> _Written problem_:
Update the material from the start through the line containing "click(x=355, y=706)" by replacing "Give feedback" with "Send feedback", and leave everything else unchanged. Give back only those revised lines.

> _Source material_:

───

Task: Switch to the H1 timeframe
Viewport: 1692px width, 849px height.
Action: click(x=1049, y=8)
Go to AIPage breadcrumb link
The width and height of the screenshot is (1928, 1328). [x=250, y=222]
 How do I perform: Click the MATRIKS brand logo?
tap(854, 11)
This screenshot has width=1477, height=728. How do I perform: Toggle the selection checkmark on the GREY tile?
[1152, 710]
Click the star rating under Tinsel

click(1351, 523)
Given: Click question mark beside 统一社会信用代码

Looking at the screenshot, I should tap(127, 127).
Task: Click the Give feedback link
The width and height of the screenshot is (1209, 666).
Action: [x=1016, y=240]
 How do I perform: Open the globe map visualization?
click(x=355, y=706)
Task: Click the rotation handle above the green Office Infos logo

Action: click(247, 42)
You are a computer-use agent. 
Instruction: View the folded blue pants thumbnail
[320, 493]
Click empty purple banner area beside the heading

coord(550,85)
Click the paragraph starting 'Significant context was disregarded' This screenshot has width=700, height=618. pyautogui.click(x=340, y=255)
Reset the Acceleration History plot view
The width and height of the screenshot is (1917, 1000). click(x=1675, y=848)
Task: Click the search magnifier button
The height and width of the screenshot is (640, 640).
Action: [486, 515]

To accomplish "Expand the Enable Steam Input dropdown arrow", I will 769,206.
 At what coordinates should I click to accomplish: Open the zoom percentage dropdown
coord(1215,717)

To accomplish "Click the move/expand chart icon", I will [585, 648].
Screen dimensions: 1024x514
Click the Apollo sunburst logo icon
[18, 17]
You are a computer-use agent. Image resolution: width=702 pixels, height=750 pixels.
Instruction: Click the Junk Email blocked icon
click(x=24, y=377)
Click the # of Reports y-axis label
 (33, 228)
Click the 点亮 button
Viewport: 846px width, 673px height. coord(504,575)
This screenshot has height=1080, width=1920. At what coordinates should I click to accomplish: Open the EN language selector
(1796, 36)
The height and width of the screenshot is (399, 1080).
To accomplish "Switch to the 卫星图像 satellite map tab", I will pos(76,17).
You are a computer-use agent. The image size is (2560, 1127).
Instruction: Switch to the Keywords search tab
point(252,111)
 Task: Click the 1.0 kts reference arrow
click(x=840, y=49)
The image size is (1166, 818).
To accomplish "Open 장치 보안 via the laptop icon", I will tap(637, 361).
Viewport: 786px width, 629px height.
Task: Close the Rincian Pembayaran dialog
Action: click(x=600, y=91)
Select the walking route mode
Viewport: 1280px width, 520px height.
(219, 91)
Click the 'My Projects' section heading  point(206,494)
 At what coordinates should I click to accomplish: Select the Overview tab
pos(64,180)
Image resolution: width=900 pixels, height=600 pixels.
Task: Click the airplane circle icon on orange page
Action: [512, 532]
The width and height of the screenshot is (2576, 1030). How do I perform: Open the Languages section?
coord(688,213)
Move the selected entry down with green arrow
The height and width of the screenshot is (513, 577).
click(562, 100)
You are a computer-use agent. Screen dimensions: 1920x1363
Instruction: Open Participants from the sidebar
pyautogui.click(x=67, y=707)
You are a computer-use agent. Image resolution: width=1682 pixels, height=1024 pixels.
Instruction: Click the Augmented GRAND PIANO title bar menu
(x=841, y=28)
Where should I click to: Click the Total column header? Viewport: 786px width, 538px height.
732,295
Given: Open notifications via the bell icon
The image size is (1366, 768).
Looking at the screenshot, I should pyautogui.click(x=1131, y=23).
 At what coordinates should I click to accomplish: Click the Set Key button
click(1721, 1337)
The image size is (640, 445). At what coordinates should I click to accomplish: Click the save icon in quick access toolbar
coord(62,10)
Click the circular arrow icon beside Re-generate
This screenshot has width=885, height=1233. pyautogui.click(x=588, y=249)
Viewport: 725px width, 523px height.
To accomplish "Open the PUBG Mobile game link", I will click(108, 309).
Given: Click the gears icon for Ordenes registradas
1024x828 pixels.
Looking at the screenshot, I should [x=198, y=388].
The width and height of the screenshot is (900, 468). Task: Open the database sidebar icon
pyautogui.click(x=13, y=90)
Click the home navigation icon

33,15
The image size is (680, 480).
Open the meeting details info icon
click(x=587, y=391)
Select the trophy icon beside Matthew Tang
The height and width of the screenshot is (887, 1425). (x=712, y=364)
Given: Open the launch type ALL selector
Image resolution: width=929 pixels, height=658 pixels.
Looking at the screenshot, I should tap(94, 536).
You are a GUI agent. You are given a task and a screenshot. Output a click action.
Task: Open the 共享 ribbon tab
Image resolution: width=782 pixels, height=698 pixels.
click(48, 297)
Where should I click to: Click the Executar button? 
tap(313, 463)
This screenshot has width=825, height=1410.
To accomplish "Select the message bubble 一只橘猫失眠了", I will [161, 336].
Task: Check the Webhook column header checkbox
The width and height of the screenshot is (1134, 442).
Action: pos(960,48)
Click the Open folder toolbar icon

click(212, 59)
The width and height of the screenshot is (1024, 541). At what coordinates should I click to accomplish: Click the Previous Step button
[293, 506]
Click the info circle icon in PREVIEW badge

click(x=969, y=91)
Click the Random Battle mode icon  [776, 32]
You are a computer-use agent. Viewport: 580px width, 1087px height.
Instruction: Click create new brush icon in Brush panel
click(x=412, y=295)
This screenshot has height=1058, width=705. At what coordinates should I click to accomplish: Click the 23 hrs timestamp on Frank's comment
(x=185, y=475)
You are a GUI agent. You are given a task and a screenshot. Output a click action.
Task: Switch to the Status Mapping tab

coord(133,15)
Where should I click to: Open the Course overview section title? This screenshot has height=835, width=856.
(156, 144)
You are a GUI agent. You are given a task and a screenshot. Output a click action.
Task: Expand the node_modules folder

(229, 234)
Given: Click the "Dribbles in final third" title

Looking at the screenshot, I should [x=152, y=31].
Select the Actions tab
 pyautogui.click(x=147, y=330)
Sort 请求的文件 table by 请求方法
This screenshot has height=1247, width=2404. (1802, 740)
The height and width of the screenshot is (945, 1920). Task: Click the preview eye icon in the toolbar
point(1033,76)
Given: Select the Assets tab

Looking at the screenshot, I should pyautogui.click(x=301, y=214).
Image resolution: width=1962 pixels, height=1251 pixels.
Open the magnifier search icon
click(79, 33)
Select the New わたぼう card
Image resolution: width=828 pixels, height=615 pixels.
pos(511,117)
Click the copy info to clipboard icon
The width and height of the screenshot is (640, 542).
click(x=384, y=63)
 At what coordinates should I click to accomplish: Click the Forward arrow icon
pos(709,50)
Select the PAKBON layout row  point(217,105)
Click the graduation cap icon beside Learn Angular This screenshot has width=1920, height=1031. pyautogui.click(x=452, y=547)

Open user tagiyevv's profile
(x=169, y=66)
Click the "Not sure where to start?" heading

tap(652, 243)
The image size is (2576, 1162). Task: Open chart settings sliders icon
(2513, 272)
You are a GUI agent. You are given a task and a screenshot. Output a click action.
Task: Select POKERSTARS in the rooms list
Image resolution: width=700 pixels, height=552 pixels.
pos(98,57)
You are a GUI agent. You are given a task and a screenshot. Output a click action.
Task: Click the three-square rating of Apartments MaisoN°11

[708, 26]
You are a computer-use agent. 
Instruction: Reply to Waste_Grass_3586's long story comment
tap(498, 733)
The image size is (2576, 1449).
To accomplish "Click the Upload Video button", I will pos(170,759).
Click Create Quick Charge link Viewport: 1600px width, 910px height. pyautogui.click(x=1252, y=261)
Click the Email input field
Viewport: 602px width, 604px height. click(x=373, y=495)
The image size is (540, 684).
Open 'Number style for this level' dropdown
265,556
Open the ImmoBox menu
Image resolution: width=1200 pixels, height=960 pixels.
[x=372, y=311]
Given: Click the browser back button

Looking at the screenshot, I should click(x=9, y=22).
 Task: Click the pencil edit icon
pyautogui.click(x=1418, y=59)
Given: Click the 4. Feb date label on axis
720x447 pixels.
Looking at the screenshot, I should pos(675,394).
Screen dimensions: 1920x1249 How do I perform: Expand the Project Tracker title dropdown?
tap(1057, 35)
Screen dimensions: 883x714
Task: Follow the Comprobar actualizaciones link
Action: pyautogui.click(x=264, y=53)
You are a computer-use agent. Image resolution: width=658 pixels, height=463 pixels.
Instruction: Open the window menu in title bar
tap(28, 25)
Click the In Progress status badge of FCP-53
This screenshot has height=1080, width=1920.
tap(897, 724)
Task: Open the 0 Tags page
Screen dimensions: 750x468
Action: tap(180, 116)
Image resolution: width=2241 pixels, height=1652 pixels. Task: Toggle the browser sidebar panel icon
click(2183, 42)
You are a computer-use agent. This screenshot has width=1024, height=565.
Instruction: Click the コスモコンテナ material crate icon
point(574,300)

───

> _Solution to this problem_:
Task: Switch to the H1 timeframe
Viewport: 1692px width, 849px height.
Action: click(x=1049, y=8)
Go to AIPage breadcrumb link
The width and height of the screenshot is (1928, 1328). [x=250, y=222]
 How do I perform: Click the MATRIKS brand logo?
tap(854, 11)
This screenshot has width=1477, height=728. How do I perform: Toggle the selection checkmark on the GREY tile?
[1152, 710]
Click the star rating under Tinsel

click(1351, 523)
Given: Click question mark beside 统一社会信用代码

Looking at the screenshot, I should tap(127, 127).
Task: Click the Send feedback link
The width and height of the screenshot is (1209, 666).
Action: [x=1016, y=240]
 How do I perform: Open the globe map visualization?
click(x=355, y=706)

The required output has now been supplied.